┌────────

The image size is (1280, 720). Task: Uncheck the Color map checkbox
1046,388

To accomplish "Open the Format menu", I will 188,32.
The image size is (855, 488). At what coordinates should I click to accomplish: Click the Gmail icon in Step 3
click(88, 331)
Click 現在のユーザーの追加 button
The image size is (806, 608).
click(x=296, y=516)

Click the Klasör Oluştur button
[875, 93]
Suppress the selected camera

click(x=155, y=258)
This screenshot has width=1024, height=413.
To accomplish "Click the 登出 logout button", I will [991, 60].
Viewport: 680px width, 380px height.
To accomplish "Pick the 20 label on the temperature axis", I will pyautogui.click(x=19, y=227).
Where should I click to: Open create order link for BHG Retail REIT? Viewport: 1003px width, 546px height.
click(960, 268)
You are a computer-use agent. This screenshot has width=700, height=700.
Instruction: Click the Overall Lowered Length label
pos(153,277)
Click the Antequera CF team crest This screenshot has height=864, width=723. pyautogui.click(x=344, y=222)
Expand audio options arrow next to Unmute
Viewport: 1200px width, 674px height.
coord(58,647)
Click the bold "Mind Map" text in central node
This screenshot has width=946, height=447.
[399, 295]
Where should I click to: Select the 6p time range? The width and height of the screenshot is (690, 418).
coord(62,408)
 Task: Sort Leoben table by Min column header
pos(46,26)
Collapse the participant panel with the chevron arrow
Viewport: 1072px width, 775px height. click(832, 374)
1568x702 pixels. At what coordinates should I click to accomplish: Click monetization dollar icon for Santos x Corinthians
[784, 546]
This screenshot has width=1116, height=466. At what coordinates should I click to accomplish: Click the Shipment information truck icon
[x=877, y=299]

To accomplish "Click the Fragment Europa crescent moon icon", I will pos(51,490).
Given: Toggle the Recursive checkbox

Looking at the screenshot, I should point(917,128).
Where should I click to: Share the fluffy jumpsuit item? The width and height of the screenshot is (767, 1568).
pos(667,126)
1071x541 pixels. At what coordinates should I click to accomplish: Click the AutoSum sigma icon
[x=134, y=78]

└────────

Within the material above, copy exactly the lines from the line that holds "Viewport: 680px width, 380px height." up to and including the line that holds "You are a computer-use".

Task answer.
Viewport: 680px width, 380px height.
To accomplish "Pick the 20 label on the temperature axis", I will pyautogui.click(x=19, y=227).
Where should I click to: Open create order link for BHG Retail REIT? Viewport: 1003px width, 546px height.
click(960, 268)
You are a computer-use agent. This screenshot has width=700, height=700.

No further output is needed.